FREQUENTLY ASKED QUESTIONS

 

 

 WHY GASIFICATION?

Gasification is a much cleaner process than combustion (incineration) for converting carbonaceous materials to energy. In gasification, the fuel is first converted to a clean-burning fuel gas at high temperatures in a low oxygen atmosphere. This fuel can be used as a clean fuel or converted to chemicals such as ammonia for industrial or agricultural use. The differences between gasification and combustion are best understood by comparing the chemical reactions involved in each process. Click here for a comparison of the chemical reactions involved in gasification and combustion.

DO EPR GASIFICATION SYSTEMS BURN SOLID FUELTO CREATE ENERGY?

Absolutely not.  The gasification process is different than "burning". Burning (or combustion) represents the complete conversion of carbonaceous materials to carbon dioxide and water. EPR gasification processes convert solid state carbon and water to a energy rich gaseous fuel. Gasification actually separates or elutes combustible gas from a solid in a controlled temperature, oxygen starved chamber. This synthetic gas is then mixed with air and combusted, producing heat or steam. It is a subtle but critical difference.

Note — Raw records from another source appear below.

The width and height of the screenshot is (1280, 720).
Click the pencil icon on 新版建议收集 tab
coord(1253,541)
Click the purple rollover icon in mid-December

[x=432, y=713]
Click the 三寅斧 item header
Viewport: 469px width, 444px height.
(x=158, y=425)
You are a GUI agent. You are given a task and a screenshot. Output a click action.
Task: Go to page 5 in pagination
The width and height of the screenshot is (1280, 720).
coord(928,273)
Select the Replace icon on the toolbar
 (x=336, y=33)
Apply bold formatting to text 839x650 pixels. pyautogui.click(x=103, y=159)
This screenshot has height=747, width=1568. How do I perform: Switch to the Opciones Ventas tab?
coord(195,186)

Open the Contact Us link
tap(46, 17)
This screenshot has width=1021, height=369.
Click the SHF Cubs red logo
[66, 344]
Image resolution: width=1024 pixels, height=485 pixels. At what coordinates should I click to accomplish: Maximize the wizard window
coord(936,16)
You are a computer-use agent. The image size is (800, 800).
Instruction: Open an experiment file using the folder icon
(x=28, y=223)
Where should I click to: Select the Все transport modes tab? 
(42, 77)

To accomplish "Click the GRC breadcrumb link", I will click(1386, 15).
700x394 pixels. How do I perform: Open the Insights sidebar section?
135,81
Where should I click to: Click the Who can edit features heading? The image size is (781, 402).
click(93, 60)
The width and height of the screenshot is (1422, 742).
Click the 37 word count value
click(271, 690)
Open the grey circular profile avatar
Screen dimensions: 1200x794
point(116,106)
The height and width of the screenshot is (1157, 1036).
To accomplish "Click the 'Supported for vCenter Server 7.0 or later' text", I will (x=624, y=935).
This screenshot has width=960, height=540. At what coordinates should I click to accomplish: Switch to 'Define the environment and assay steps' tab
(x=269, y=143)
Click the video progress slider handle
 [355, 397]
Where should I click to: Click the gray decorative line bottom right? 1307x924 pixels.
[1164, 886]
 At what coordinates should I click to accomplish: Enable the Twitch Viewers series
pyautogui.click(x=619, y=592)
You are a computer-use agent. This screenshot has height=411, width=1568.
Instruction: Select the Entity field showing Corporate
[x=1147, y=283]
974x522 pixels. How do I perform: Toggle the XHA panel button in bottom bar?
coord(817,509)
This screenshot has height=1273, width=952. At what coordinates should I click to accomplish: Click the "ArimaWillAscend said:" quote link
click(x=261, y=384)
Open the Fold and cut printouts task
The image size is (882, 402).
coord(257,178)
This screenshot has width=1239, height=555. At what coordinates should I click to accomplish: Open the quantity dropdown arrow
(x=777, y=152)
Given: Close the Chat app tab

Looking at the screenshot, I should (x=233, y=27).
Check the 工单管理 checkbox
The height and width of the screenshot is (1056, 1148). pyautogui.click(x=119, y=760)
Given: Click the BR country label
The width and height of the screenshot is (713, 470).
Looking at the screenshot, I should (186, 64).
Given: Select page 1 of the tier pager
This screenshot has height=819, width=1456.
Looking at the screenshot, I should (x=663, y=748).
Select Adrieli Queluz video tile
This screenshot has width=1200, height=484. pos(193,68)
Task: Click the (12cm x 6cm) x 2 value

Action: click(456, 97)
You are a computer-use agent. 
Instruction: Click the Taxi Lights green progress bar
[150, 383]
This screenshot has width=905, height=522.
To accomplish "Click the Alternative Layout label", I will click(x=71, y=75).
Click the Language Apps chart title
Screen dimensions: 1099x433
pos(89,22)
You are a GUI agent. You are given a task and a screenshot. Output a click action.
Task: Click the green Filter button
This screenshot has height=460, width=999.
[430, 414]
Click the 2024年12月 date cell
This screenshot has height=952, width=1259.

IS GASIFICATION A NEW TECHNOLOGY?

No it is not. Gasification has been used for converting carbonaceous materials such as coal to a gaseous fuel since the early 1800's. European countries who have been dealing with high costs and limited supply of fossil fuel have been con biomass and municipal solid waste to energy for decades. As a practical example of biomass energy, Sweden currently converts 3.1 million tons of waste to generate 9 billion kilowatt hours of energy.

WHAT IS THE DIFFERENCE IN PYROLYSIS, GASIFICATION AND COMBUSTION?

Pyrolysis, gasification and combustion are distinguished from one another mainly by the temperatures achieved during each process and by the amount of oxygen available relative to that required for full oxidation of the carbonaceous fuel. Click here for an illustration of the differences between these three processes. 

WHAT KIND OF PRIMARY AND ANCILLARY FUELS CAN BE USED IN GASIFICATION?

Our gasification systems are extremely flexible in terms of the fuels that can be used. When running in "normal" mode the gasifier can operate on pretty much any mixture of carbonaceous feed materials including municipal solid waste, used tires, waste oil, wood and brush scrap, waste oil, landfill gas, shale gas, carpet and the like. The only requirement is that these materials as a mixture have n average calorific value above approximately 9,000 BTU/lb.

HOW DOES EPR WORK WITH CLIENTS TO DESIGN BUILD AND OPERATE SOLID WASTE TO ENERGY SYSTEM? 

In designing and building a waste to energy facilities, EPR first works with the client to determine if the available feed stocks are of sufficient quantity and calorific value. Then local market conditions in terms of the price of electrical power, tipping fees, and other requirements such as local zoning and permitting issues, are assessed. If this initial analysis indicates that an economically viable project could be developed, ITI will work with the waste generators, local governments, and other potential stakeholders to design, finance, build, and operate the facility. EPR partners with investors and other participants in these projects while maintains control of the facility and its technology.

WHAT ARE THE ENVIRONMENTAL IMPACTS OF AN ATEC FACILITY?

Like any electrical generating plant that uses fossil fuel or biomass, the gasification process releases carbon dioxide into the atmosphere. However, compared to combustion or incineration, or even landfills alone, EPR gasification releases lower amounts of greenhouse gas per watt electricity generated. And when it comes to atmospheric pollutants such as SOx, NOx releases from gasification are substantially lower than from incineration facilities.

 

WHAT ABOUT RELIABILITY AND SERVICE LIFE?

Properly designed and operated, gasifiers are highly reliable. These devices are inherently simple with few, if any moving parts such as fuel nozzles, dampers, moving grates and the like. Once placed in service, the gasifier reactor itself is likely to be one of the most reliable process units in the entire gasification system. One of the early gasifiers from one of the manufacturers of EPR systems (PRM Energy Systems) has been in operation for more than 28 years without overhaul or major repair.